= About this exercise =
All records below are to be set down exactly, each character intact.

= Material provided =
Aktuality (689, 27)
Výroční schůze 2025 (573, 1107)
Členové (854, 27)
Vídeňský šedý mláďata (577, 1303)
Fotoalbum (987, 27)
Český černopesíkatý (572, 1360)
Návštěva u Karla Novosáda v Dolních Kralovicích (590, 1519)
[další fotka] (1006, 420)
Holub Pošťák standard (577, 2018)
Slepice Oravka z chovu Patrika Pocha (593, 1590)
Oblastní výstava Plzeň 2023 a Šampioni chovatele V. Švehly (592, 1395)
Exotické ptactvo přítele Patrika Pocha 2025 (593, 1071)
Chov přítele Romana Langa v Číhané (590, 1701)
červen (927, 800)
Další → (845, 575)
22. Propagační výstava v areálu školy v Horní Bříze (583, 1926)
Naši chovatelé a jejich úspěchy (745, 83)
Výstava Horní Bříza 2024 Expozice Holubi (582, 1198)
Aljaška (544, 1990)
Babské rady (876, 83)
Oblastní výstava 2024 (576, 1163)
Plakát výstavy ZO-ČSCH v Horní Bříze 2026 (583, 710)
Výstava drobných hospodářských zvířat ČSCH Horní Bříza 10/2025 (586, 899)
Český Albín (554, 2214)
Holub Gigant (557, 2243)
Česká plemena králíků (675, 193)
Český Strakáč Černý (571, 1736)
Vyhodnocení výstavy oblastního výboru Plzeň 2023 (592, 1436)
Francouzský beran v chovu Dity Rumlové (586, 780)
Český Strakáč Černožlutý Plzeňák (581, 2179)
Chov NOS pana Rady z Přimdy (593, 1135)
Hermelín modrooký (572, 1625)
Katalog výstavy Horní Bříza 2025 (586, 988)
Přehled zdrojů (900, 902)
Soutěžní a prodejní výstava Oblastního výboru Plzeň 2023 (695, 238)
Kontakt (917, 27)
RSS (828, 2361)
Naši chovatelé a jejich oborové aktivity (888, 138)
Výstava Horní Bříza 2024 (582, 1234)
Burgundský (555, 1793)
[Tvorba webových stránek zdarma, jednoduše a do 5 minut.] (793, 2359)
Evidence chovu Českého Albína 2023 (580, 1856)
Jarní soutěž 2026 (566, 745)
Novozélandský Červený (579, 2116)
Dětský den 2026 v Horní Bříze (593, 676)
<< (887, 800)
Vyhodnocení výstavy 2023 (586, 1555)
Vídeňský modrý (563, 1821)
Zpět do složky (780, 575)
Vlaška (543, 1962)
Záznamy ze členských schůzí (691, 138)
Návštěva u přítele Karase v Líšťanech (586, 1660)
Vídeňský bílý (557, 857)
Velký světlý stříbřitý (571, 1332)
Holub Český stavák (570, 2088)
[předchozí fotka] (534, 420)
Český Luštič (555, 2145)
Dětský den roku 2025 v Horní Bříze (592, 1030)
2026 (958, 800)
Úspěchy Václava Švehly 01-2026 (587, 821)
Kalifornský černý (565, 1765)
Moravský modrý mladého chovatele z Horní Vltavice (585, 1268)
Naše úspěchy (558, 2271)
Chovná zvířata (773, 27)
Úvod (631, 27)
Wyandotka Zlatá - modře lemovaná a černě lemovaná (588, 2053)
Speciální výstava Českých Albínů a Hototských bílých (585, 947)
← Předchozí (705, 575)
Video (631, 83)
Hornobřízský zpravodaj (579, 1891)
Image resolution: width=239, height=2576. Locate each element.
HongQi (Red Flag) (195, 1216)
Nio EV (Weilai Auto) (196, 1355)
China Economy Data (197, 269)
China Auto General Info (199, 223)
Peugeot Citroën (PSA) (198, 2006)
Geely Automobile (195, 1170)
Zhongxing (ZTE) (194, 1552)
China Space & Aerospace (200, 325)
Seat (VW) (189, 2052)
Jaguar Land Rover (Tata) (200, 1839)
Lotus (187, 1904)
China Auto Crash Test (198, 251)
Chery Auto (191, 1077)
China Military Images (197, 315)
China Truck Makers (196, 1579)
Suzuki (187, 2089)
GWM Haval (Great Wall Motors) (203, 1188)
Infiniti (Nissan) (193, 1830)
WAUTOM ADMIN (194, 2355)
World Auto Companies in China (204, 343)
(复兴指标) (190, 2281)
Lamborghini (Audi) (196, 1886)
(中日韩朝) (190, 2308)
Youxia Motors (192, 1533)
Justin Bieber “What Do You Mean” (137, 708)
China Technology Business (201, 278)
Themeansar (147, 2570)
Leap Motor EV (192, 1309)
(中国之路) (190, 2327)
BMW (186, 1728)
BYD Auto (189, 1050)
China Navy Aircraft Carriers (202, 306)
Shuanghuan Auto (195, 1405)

= Expected output =
Aktuality (689, 27)
Výroční schůze 2025 (573, 1107)
Členové (854, 27)
Vídeňský šedý mláďata (577, 1303)
Fotoalbum (987, 27)
Český černopesíkatý (572, 1360)
Návštěva u Karla Novosáda v Dolních Kralovicích (590, 1519)
[další fotka] (1006, 420)
Holub Pošťák standard (577, 2018)
Slepice Oravka z chovu Patrika Pocha (593, 1590)
Oblastní výstava Plzeň 2023 a Šampioni chovatele V. Švehly (592, 1395)
Exotické ptactvo přítele Patrika Pocha 2025 (593, 1071)
Chov přítele Romana Langa v Číhané (590, 1701)
červen (927, 800)
Další → (845, 575)
22. Propagační výstava v areálu školy v Horní Bříze (583, 1926)
Naši chovatelé a jejich úspěchy (745, 83)
Výstava Horní Bříza 2024 Expozice Holubi (582, 1198)
Aljaška (544, 1990)
Babské rady (876, 83)
Oblastní výstava 2024 (576, 1163)
Plakát výstavy ZO-ČSCH v Horní Bříze 2026 (583, 710)
Výstava drobných hospodářských zvířat ČSCH Horní Bříza 10/2025 (586, 899)
Český Albín (554, 2214)
Holub Gigant (557, 2243)
Česká plemena králíků (675, 193)
Český Strakáč Černý (571, 1736)
Vyhodnocení výstavy oblastního výboru Plzeň 2023 (592, 1436)
Francouzský beran v chovu Dity Rumlové (586, 780)
Český Strakáč Černožlutý Plzeňák (581, 2179)
Chov NOS pana Rady z Přimdy (593, 1135)
Hermelín modrooký (572, 1625)
Katalog výstavy Horní Bříza 2025 (586, 988)
Přehled zdrojů (900, 902)
Soutěžní a prodejní výstava Oblastního výboru Plzeň 2023 (695, 238)
Kontakt (917, 27)
RSS (828, 2361)
Naši chovatelé a jejich oborové aktivity (888, 138)
Výstava Horní Bříza 2024 (582, 1234)
Burgundský (555, 1793)
[Tvorba webových stránek zdarma, jednoduše a do 5 minut.] (793, 2359)
Evidence chovu Českého Albína 2023 (580, 1856)
Jarní soutěž 2026 (566, 745)
Novozélandský Červený (579, 2116)
Dětský den 2026 v Horní Bříze (593, 676)
<< (887, 800)
Vyhodnocení výstavy 2023 (586, 1555)
Vídeňský modrý (563, 1821)
Zpět do složky (780, 575)
Vlaška (543, 1962)
Záznamy ze členských schůzí (691, 138)
Návštěva u přítele Karase v Líšťanech (586, 1660)
Vídeňský bílý (557, 857)
Velký světlý stříbřitý (571, 1332)
Holub Český stavák (570, 2088)
[předchozí fotka] (534, 420)
Český Luštič (555, 2145)
Dětský den roku 2025 v Horní Bříze (592, 1030)
2026 (958, 800)
Úspěchy Václava Švehly 01-2026 (587, 821)
Kalifornský černý (565, 1765)
Moravský modrý mladého chovatele z Horní Vltavice (585, 1268)
Naše úspěchy (558, 2271)
Chovná zvířata (773, 27)
Úvod (631, 27)
Wyandotka Zlatá - modře lemovaná a černě lemovaná (588, 2053)
Speciální výstava Českých Albínů a Hototských bílých (585, 947)
← Předchozí (705, 575)
Video (631, 83)
Hornobřízský zpravodaj (579, 1891)
Image resolution: width=239, height=2576. Locate each element.
HongQi (Red Flag) (195, 1216)
Nio EV (Weilai Auto) (196, 1355)
China Economy Data (197, 269)
China Auto General Info (199, 223)
Peugeot Citroën (PSA) (198, 2006)
Geely Automobile (195, 1170)
Zhongxing (ZTE) (194, 1552)
China Space & Aerospace (200, 325)
Seat (VW) (189, 2052)
Jaguar Land Rover (Tata) (200, 1839)
Lotus (187, 1904)
China Auto Crash Test (198, 251)
Chery Auto (191, 1077)
China Military Images (197, 315)
China Truck Makers (196, 1579)
Suzuki (187, 2089)
GWM Haval (Great Wall Motors) (203, 1188)
Infiniti (Nissan) (193, 1830)
WAUTOM ADMIN (194, 2355)
World Auto Companies in China (204, 343)
(复兴指标) (190, 2281)
Lamborghini (Audi) (196, 1886)
(中日韩朝) (190, 2308)
Youxia Motors (192, 1533)
Justin Bieber “What Do You Mean” (137, 708)
China Technology Business (201, 278)
Themeansar (147, 2570)
Leap Motor EV (192, 1309)
(中国之路) (190, 2327)
BMW (186, 1728)
BYD Auto (189, 1050)
China Navy Aircraft Carriers (202, 306)
Shuanghuan Auto (195, 1405)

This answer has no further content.